EXERCISE AIM →
Below are some entries. Repeat exactly the lines from the one with "Open Edit. parám. cultivo link" through the one with "Viewport: 1270px width, 952px height.", and only those.

DATA TO PROCESS →
● ● ● ●
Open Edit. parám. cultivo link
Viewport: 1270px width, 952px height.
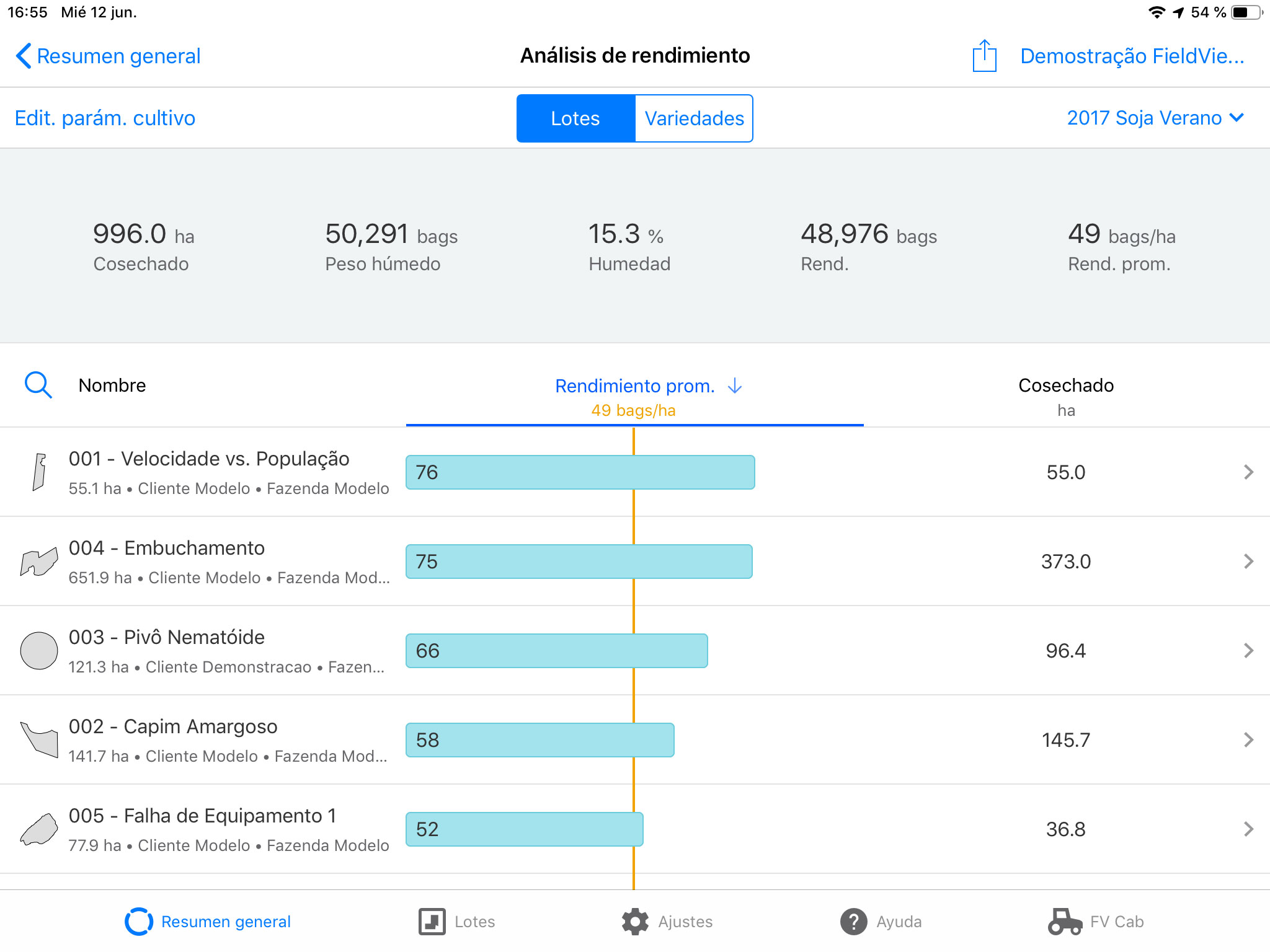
● ● ● ●
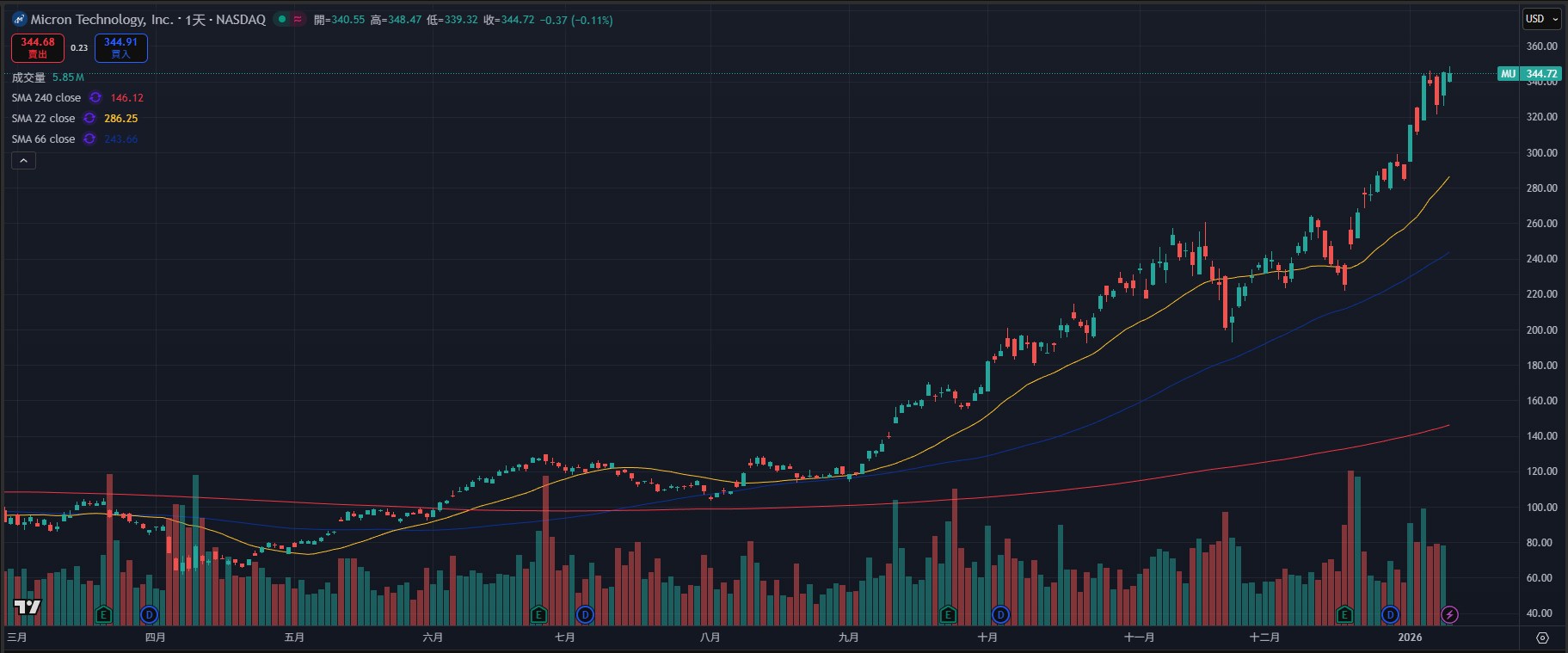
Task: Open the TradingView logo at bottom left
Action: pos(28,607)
● ● ● ●
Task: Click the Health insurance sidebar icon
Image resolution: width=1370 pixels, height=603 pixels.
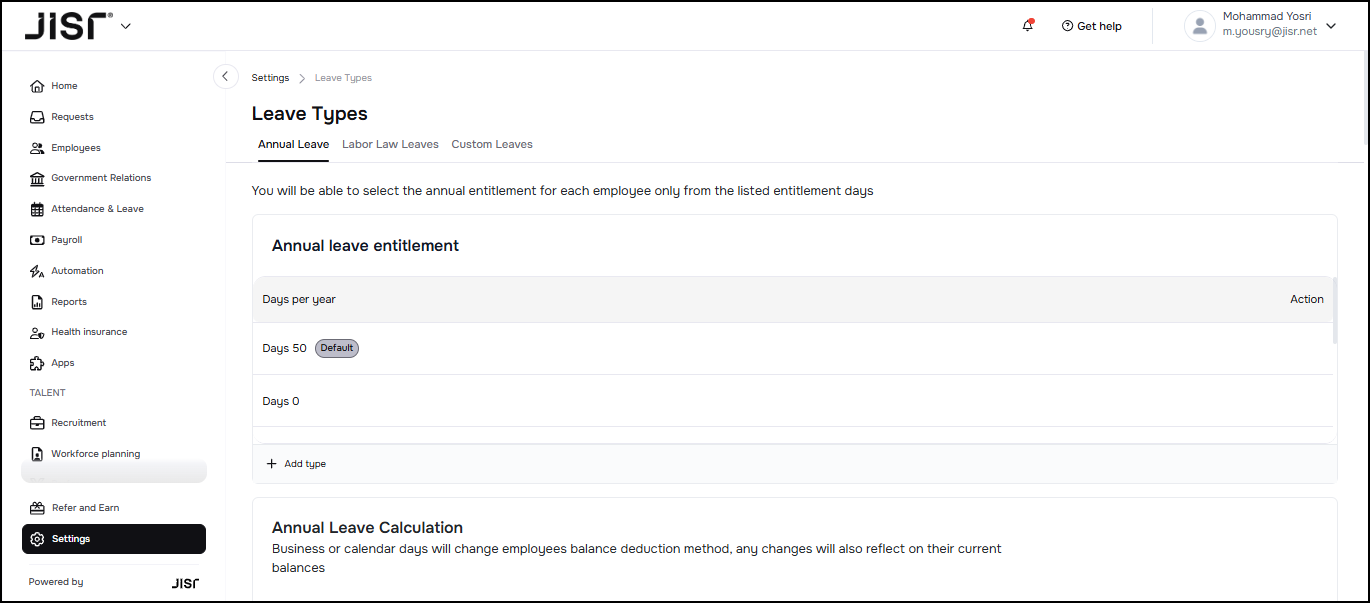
● ● ● ●
COMPLETED TASK →
Open Edit. parám. cultivo link
Viewport: 1270px width, 952px height.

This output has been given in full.